# Start of PROVIDED RECORDS
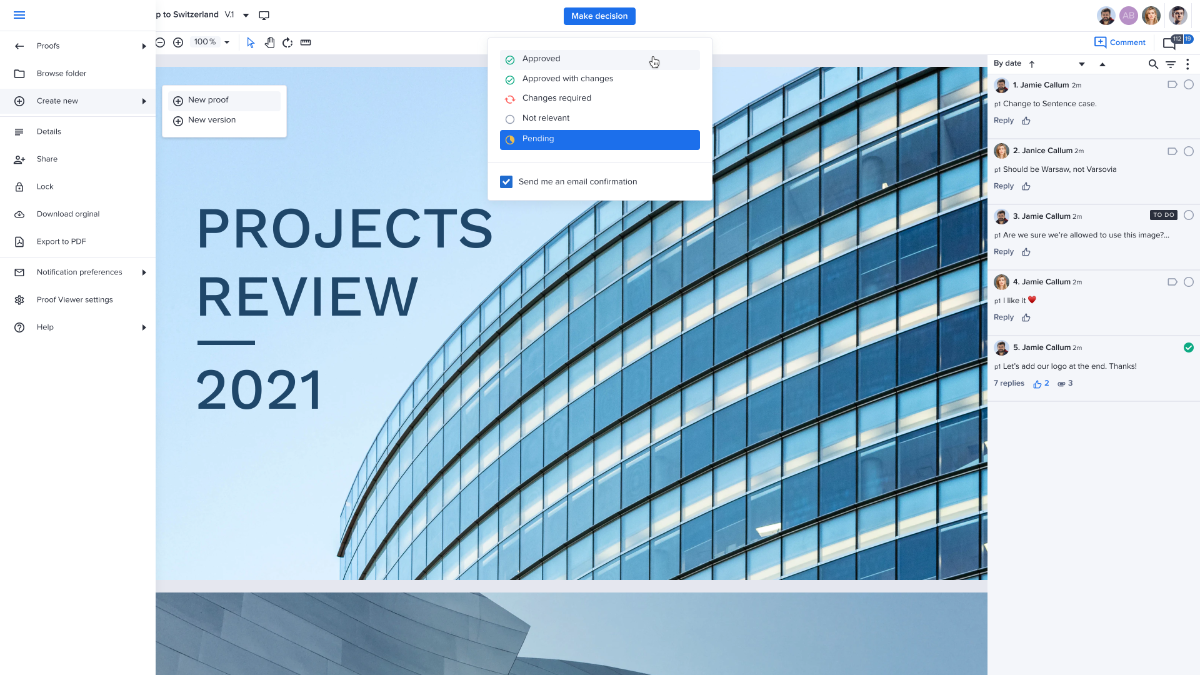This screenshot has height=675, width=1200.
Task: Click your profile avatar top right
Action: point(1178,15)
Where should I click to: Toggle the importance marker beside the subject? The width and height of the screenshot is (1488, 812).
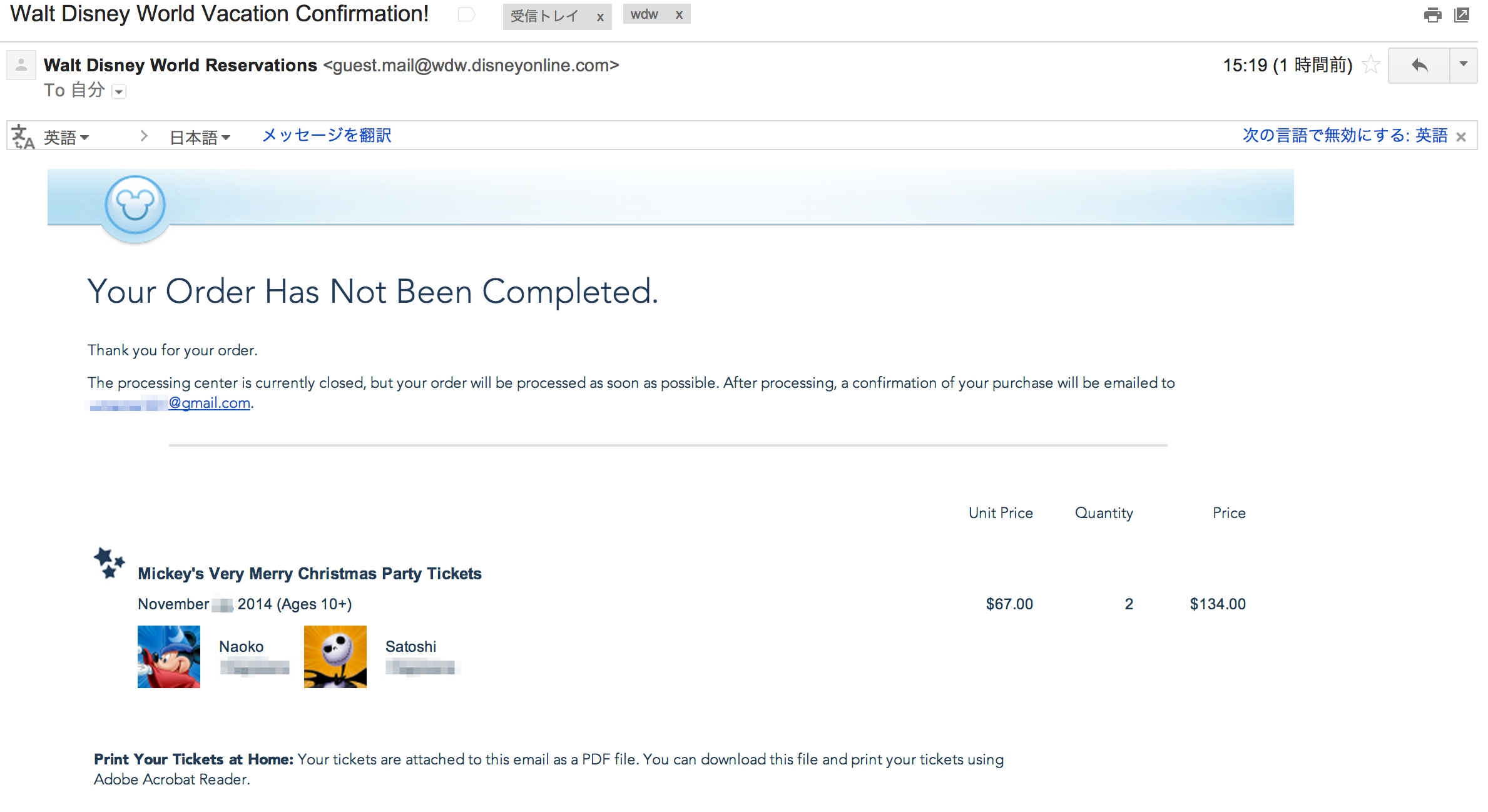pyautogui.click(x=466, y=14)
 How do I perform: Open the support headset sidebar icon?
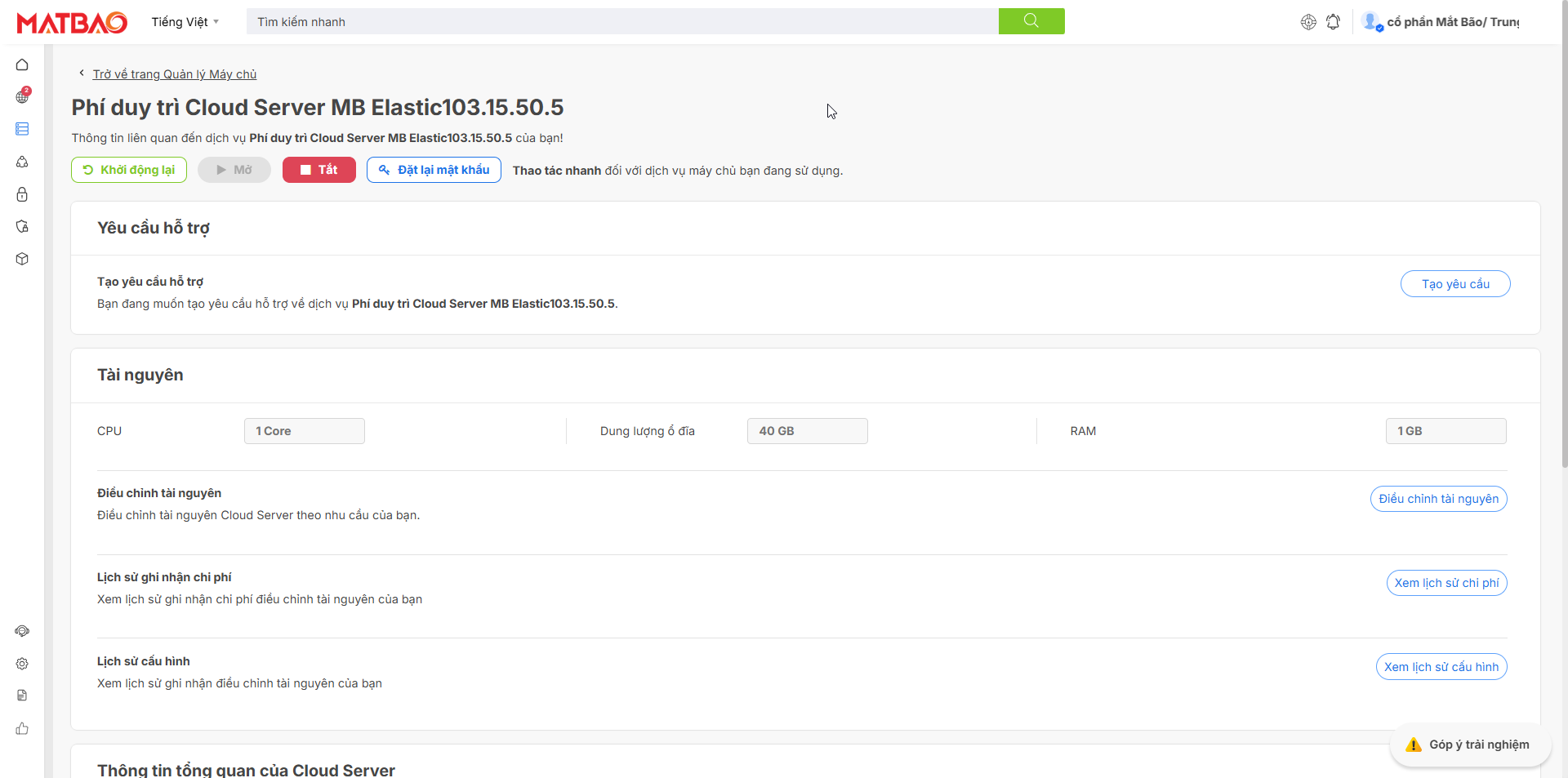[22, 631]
# End of PROVIDED RECORDS
### WHAT YOU SHOULD DO
Retype the data word for word, starting at the line with "How do I perform: Open" and running through the end of the data. Leave the pictures out.

### TASK ANSWER
 How do I perform: Open the support headset sidebar icon?
[22, 631]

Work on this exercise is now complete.